I want to use the extracts of George’s essay and those of his proponents above to challenge Prof Barnabas Nawangwe on the emerging autocratic methods of managing a university in the pretext of dealing with hooliganism among students and staff discipline. Straight away, if not checked, such methods have potential to undermine elements of academic freedom and could stifle open discourses among students and staff. In the management of a community of Makerere University’s stature, useful progress can only be made if its members are enabled to embrace moral leadership, rule of law, open discussion and accommodation of dissenting views from staff and students as a matter of education. Don’t forget also that staff and students in a normal university community constantly validate the extent to which Makerere University Council and Management act in the best interest of the university community and public and whether their actions are morally embracing and reflective of a decent and dynamic society.

For example, to what extent are decisions of Council and Management incorrupt and what are their levels of accountability in reality? Are decisions arrived at through open discussions and in a convincing manner? If decisions made in public interest and in the management of students and staff affairs lack fairness and do not promote a decent society, then, resistance should always be expected from a normal university community. Let me also remind the vice chancellor about the history of a university and what actually shapes it. When the first university in the world, University of Bologna in Italy opened its doors in 1088, it purposed to absorb the demands of elite education across Europe among those defending the right of incipient nations against empire and church.

As such, its operations were independent of the authority of kings and the church and structured as such to protect the freedoms of speech of its scholarly community on which dynamic and progressive societies are built. This is fundamentally a typical difference between university and vocational education. This is also what a university academic leader should always strive to promote and defend in words and in actions while also upholding lawful disciplinary measures against wrong doing by any member of the community.

However, autocratic leadership sentiments devoid of moral authority, usually point to a possibility that such could be utopia insisting on effecting radical disciplinary measures. The counter argument is that may be, this can possibly work where leaders effect radical changes while standing on a higher moral ground and that they are acting purely in the best interest of the community. I don’t know whether the vice chancellor believes that the latter is the situation in our case.

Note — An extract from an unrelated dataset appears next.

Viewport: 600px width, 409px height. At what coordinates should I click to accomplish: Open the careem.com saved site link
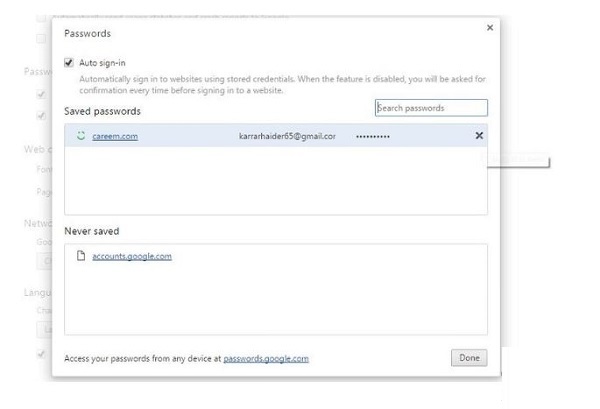pos(115,136)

The vice chancellor has since his inauguration, resorted to writing threatening letters to staff who question his work methods, including leaders of Muasa, especially when we cite slow on bad Appointments Board operations. Suspensions of students opposing fees policies have since also started and such could threaten tranquillity in the medium-term. I believe that Prof Nawangwe is convinced that such threats will secure him a peaceful tenure in office of the vice chancellor, but actually forgets that his actions will be properly validated against our desire as a university community to achieve an open and accountable university to all in the first place.
Therefore, on MUASA’s side and in light of all the Council and Management malpractices that we often highlight, the least we can settle for is accountability and lawful actions befitting a university.

Dr Muhwezi is the chairman, Makerere University Academic Staff Association.